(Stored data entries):
════════

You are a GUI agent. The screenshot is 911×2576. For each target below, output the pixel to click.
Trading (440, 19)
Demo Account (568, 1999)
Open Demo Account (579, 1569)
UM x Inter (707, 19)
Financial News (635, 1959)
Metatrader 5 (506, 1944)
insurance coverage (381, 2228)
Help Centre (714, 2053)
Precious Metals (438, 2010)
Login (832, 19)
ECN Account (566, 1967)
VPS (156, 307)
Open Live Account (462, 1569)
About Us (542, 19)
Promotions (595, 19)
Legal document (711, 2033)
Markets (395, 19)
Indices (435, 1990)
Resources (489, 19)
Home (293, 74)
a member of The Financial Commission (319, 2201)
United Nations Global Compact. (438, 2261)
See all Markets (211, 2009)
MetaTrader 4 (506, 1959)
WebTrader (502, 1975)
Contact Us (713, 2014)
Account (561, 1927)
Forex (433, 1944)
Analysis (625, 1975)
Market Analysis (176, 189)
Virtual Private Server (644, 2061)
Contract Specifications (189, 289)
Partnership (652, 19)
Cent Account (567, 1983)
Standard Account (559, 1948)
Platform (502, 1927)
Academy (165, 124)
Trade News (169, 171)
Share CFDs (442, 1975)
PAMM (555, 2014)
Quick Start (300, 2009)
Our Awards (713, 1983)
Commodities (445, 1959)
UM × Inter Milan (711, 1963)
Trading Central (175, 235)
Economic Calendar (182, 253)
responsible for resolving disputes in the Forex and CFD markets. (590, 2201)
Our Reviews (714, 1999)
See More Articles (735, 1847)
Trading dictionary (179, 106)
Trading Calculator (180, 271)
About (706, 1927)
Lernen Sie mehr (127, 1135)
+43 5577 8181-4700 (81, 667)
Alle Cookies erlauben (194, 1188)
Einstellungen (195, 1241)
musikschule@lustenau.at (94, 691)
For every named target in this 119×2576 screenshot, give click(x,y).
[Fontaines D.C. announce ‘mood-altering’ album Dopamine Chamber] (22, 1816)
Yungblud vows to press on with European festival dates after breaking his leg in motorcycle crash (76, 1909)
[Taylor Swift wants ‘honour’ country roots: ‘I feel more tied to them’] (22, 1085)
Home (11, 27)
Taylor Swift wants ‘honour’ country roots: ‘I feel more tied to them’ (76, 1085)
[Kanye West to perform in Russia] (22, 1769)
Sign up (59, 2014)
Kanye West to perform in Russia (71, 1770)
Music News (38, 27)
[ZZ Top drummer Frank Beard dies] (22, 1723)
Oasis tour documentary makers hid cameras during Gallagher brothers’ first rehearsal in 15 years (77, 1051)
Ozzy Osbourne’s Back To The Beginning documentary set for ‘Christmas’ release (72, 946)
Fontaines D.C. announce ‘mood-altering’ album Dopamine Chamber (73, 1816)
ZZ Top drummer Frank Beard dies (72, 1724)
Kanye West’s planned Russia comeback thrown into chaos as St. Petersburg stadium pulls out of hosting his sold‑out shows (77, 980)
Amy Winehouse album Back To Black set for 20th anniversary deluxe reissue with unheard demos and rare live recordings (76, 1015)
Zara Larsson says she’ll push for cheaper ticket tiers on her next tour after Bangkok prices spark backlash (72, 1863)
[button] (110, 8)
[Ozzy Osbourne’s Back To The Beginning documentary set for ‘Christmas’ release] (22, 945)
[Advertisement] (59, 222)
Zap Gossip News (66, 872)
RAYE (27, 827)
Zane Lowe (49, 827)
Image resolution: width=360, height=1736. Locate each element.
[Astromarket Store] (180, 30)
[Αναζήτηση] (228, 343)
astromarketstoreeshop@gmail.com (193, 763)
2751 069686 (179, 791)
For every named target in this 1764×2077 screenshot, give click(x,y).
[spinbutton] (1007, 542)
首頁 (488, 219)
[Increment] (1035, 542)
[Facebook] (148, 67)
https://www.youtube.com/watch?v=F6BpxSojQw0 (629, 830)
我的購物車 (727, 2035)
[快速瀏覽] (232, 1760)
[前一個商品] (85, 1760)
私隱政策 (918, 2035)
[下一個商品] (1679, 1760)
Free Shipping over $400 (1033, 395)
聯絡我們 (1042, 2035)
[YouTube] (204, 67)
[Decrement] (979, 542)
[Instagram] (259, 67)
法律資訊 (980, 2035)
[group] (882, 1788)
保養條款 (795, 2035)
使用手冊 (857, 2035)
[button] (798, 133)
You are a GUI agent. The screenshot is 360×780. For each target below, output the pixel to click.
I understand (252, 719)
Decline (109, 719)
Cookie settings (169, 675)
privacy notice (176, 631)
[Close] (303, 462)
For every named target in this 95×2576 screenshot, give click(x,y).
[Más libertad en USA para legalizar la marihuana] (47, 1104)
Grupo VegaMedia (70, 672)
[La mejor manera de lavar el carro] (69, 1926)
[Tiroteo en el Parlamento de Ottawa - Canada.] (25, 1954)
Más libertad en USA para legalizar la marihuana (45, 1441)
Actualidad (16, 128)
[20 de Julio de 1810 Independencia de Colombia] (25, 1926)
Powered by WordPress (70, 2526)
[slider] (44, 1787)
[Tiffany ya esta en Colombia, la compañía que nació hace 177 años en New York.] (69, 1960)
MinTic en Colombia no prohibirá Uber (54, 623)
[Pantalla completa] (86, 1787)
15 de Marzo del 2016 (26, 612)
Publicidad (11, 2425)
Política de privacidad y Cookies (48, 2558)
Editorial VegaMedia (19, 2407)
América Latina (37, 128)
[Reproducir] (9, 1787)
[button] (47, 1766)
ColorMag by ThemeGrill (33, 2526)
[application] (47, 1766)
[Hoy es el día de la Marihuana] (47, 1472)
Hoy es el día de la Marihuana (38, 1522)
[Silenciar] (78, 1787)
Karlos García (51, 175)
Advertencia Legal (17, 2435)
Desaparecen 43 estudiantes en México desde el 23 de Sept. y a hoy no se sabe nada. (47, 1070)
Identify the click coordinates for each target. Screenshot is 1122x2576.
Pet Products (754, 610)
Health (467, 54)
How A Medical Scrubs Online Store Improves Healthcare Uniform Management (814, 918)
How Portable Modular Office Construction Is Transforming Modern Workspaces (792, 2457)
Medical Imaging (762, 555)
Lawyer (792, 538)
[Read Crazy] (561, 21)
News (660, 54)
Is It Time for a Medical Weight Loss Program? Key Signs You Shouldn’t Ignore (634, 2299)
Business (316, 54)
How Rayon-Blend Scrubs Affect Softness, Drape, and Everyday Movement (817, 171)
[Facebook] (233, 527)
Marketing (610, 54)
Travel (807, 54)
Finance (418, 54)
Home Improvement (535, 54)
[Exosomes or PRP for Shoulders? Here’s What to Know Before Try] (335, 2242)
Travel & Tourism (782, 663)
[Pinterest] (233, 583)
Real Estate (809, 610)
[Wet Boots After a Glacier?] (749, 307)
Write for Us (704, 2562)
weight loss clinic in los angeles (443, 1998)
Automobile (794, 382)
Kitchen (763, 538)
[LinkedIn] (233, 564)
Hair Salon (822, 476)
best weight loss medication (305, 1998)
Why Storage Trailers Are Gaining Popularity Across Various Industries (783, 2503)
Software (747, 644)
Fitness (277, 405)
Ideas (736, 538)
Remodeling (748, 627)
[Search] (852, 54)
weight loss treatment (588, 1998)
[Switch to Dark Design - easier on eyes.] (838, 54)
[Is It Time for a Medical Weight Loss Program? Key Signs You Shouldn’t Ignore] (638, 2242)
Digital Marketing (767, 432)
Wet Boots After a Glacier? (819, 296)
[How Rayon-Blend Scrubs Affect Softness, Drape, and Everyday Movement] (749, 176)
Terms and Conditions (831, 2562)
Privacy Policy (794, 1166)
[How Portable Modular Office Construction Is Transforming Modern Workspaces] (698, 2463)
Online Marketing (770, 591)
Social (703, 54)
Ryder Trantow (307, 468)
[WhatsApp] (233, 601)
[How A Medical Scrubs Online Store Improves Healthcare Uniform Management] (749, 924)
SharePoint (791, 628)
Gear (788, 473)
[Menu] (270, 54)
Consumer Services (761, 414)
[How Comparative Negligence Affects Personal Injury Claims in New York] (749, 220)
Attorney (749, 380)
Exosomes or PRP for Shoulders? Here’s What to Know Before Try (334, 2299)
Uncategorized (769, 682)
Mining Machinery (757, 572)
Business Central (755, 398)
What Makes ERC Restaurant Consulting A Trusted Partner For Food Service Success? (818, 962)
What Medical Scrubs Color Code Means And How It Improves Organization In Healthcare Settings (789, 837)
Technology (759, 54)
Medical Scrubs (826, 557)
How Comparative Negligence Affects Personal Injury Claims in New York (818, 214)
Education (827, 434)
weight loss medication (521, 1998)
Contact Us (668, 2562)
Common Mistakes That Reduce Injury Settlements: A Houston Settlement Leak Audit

════════

(Assignment):
Word for word, restate the lines above from the line containing "About (706, 1927)" through the line containing "[Fontaines D.C. announce", with both included and nothing else.

(Expected answer):
About (706, 1927)
Lernen Sie mehr (127, 1135)
+43 5577 8181-4700 (81, 667)
Alle Cookies erlauben (194, 1188)
Einstellungen (195, 1241)
musikschule@lustenau.at (94, 691)
For every named target in this 119×2576 screenshot, give click(x,y).
[Fontaines D.C. announce ‘mood-altering’ album Dopamine Chamber] (22, 1816)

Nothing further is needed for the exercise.